Dopo la «Pizzeria da Nicola» e l’autoricambi i carabinieri hanno portato a galla altre tentate estorsioni: ad una impresa edilizia che stava ristrutturando la facciata di un condominio in via Beethoven, ad una pescheria, al titolare di uno studio che fa consulenze finanziarie, a «La boutique dei frutti di mare», nota come «Gagang» al quartiere Santo Spirito. Da settembre ad oggi i carabinieri della Compagnia San Paolo, al comando del maggiore Andrea Minella, hanno eseguito ben 13 arresti contestando il reato di estorsione e tentata estorsione. A 7 degli indagati è stata contestata anche la finalità mafiosa. Nessuna delle vittima ha patito conseguenze, nessuna è andata incontro a ritorsioni e tutte hanno potuto continuare tranquillamente a lavorare. Denunciare si può e si deve. La pensa così il sindaco Decaro. «Sono molto orgoglioso della mia città e dei baresi.

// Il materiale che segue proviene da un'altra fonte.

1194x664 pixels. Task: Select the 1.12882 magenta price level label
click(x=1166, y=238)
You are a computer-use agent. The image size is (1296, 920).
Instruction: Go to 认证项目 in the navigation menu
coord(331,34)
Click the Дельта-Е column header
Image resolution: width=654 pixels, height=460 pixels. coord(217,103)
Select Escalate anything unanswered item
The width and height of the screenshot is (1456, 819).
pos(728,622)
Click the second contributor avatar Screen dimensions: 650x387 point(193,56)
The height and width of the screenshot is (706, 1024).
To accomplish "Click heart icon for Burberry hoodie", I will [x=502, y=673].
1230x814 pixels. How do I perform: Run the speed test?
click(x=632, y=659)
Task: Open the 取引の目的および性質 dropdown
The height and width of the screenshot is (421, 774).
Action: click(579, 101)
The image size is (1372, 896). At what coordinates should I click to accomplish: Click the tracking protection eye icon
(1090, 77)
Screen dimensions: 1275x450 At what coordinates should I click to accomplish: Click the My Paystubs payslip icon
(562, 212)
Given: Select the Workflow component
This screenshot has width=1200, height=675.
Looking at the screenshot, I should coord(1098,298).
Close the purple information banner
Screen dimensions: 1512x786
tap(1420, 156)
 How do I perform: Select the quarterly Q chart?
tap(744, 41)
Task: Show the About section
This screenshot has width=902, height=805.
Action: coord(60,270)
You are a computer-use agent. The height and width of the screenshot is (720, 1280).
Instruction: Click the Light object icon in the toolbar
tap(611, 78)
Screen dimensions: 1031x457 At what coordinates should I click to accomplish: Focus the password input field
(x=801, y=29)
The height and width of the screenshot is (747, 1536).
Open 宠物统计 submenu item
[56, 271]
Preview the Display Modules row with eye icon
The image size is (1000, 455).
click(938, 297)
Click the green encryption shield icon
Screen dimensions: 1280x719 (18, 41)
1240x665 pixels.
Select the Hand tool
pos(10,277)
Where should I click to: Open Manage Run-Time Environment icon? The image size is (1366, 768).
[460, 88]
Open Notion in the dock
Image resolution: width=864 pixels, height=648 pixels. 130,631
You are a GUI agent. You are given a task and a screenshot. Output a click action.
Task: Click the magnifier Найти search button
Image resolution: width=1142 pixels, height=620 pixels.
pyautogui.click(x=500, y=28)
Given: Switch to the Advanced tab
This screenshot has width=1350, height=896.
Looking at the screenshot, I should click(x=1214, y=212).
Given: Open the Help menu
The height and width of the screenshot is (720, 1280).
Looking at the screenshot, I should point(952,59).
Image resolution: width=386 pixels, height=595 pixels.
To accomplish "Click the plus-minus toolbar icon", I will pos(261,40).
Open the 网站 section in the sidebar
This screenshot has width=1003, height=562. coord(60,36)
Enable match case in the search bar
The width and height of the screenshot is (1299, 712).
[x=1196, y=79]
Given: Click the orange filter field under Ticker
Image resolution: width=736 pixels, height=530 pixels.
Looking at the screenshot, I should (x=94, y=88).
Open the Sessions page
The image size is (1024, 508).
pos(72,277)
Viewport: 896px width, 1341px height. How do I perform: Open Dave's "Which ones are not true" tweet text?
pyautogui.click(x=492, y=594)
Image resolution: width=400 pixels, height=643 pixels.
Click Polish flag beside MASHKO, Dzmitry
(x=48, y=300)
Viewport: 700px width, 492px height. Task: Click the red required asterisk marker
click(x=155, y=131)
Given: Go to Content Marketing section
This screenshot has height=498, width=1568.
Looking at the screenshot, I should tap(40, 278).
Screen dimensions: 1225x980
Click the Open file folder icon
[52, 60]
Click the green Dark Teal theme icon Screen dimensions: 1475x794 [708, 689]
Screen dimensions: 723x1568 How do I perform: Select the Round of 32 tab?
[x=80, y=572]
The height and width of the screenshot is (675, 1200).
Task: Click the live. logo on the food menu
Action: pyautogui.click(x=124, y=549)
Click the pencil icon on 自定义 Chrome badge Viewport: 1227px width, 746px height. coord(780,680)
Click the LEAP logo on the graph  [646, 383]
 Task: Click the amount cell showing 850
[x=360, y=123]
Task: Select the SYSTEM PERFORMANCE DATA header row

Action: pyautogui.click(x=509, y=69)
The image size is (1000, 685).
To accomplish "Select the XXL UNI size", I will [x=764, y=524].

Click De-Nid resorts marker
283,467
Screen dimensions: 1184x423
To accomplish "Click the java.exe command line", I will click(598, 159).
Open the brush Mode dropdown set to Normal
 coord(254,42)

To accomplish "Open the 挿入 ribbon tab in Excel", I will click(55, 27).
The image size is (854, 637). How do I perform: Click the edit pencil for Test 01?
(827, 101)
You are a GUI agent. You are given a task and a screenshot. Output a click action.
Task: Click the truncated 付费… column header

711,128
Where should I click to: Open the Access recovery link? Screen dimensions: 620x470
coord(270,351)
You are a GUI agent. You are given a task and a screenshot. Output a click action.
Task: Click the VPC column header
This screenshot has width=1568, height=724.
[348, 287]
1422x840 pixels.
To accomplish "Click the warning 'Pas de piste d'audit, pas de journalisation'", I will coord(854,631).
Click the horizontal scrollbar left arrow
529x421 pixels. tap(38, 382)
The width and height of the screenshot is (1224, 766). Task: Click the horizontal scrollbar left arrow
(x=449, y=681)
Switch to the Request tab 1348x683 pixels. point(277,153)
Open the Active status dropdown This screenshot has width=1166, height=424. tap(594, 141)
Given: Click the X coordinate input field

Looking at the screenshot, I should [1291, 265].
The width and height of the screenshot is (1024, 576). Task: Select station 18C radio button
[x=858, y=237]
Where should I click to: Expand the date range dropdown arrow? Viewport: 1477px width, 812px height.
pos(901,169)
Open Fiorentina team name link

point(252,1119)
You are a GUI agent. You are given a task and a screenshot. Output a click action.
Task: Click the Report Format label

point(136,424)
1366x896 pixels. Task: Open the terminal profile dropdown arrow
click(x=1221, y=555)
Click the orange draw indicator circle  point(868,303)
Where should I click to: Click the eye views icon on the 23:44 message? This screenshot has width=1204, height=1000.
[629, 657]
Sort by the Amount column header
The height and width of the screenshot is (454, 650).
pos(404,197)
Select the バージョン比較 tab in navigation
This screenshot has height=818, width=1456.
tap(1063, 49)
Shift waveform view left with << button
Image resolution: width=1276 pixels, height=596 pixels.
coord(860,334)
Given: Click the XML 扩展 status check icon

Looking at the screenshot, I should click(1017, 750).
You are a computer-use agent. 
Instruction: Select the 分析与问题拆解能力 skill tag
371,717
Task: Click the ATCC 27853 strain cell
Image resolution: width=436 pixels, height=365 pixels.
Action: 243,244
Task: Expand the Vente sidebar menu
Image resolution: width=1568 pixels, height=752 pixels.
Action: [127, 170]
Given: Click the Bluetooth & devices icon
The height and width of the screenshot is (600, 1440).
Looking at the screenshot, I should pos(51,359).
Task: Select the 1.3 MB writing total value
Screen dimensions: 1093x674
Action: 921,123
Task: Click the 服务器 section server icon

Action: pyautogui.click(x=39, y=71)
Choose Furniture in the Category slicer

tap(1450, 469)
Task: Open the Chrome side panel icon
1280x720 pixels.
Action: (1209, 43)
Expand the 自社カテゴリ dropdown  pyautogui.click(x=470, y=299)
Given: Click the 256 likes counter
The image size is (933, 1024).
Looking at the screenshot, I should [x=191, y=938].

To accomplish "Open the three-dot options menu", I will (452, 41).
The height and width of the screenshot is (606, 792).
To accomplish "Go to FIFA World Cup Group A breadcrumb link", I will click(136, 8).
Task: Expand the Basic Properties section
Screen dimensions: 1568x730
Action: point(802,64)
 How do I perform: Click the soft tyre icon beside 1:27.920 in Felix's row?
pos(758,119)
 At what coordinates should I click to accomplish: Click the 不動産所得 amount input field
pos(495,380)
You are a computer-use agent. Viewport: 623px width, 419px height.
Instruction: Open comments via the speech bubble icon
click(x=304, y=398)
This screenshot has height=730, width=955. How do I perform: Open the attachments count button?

Il coraggio degli esercenti che hanno denunciato - ha dichiarato in occasione degli arresti eseguiti a Santo Spirito dopo l’estorsione alla pescheria Gagang - va sostenuto con l’abbraccio di tutta la comunità. Questi episodi sono la dimostrazione di come Bari ha scelto di non abbassare più la testa e di saper reagire per difendere i propri diritti, il rispetto delle regole e la cultura della legalità».